• _Selected text_

========================================

Topics

Opening a second work track for BONSAI #dataliberation


 

I would like to propose we open a second work track for BONSAI: data liberation. The goal is to allow for more work to be done on interesting research questions and practical challenges in a distributed and democratic fashion.
 
The problem
 
We currently have ambitions about all-encompassing database using an ontology and tool chain, both currently under development. This plan has a lot of ideas that are, in my opinion, fundamentally correct, including the use of different kinds of data to develop inventories, storing information in its original form and transparently documenting any transformations, and including actors as fundamental bits of data along with flows and activities. However, the relatively slow progress, specific tool chain, and lack of widespread expertise at the intersection of tools and concepts make it difficult and frustrating for most BONSAI participants to make real contributions - and essentially impossible for outsiders! You can see this clearly in the commit stream to the BONSAI repositories.

========================================

• _Data lines_
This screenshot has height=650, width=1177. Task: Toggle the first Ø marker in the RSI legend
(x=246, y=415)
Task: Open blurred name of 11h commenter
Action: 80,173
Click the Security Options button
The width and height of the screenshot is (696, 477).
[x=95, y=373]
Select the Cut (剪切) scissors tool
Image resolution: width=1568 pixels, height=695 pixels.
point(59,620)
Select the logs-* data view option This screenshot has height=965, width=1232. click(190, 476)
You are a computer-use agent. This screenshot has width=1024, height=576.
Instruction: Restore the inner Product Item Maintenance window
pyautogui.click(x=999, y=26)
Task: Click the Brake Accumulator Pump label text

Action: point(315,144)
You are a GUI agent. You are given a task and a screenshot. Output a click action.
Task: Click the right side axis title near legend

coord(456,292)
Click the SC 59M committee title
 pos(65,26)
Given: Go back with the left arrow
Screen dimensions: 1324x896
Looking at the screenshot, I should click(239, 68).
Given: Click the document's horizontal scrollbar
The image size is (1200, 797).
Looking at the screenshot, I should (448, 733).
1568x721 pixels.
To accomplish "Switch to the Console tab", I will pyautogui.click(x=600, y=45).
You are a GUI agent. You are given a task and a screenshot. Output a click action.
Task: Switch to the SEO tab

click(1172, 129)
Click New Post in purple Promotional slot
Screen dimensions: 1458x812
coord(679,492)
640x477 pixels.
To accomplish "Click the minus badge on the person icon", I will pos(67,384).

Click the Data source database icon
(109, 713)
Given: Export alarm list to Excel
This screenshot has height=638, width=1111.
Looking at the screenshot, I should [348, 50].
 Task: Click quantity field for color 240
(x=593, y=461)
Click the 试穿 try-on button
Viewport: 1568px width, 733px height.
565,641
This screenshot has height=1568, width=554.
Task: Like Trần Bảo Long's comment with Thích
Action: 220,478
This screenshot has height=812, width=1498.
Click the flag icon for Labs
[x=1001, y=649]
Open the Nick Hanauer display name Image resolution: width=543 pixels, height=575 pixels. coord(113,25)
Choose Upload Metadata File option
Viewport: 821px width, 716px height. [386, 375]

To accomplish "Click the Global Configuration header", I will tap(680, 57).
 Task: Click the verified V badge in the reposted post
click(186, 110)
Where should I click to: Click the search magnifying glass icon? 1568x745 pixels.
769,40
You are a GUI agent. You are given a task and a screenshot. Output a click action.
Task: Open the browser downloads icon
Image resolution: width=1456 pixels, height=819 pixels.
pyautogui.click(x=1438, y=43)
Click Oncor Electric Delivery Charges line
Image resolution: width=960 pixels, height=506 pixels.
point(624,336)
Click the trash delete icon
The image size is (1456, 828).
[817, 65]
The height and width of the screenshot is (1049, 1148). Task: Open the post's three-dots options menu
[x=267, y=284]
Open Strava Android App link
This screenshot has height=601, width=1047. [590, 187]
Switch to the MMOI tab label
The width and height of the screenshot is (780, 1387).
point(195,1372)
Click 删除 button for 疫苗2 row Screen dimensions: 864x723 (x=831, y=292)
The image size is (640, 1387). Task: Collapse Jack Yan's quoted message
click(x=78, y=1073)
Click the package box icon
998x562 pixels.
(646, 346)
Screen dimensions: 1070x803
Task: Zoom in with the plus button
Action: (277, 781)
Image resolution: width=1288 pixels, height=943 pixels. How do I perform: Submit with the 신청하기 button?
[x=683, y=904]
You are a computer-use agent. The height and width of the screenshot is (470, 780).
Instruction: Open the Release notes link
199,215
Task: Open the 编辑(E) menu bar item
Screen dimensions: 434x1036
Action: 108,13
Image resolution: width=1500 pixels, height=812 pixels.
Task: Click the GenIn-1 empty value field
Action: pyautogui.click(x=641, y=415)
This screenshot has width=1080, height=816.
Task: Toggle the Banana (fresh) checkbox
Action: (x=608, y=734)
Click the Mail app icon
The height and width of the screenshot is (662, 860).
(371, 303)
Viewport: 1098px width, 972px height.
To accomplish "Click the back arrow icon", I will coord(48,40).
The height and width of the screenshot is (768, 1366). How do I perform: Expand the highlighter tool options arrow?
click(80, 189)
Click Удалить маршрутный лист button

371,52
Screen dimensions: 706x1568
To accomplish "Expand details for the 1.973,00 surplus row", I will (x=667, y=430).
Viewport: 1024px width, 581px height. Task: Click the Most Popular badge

========================================

• _Written exercise A_
According to the post proposing a data liberation track for BONSAI, why is it hard for most participants to contribute to the current plan? Answer in one to three sentences.
• _Written exercise B_
Carry on the post about opening a data liberation track for BONSAI, picking up after its final sentence.
The data has no role in this exercise.

• _Exercise answer A_
The relatively slow progress, the specific tool chain, and the lack of widespread expertise at the intersection of tools and concepts make real contributions difficult and frustrating for most BONSAI participants. For outsiders, these factors make contributing essentially impossible.

• _Exercise answer B_
At the same time, there are stupid barriers in doing industrial ecology and LCA work where BONSAI could make a substantial contribution in the very short term, like common standards for nomenclature, improving data formats, conversion tools, small parametric models for activities, science-based algorithms for merging and reconciling data, and tools for extracting data from published LCA studies.
 
Finally, BONSAI seems to exist as a separate pillar or project, working to some degree with others (e.g. the presentations seen or to come from US EPA, HESTIA, TRASE), but still it's own "team." Probably this is inevitable, to some degree, but such separation means some duplication of effort, as well as effort on many sides to translate across data formats or ontologies. There is enough tribalism in the world already, and, again in my opinion, we are too willing to let the perfect be the enemy of the good enough.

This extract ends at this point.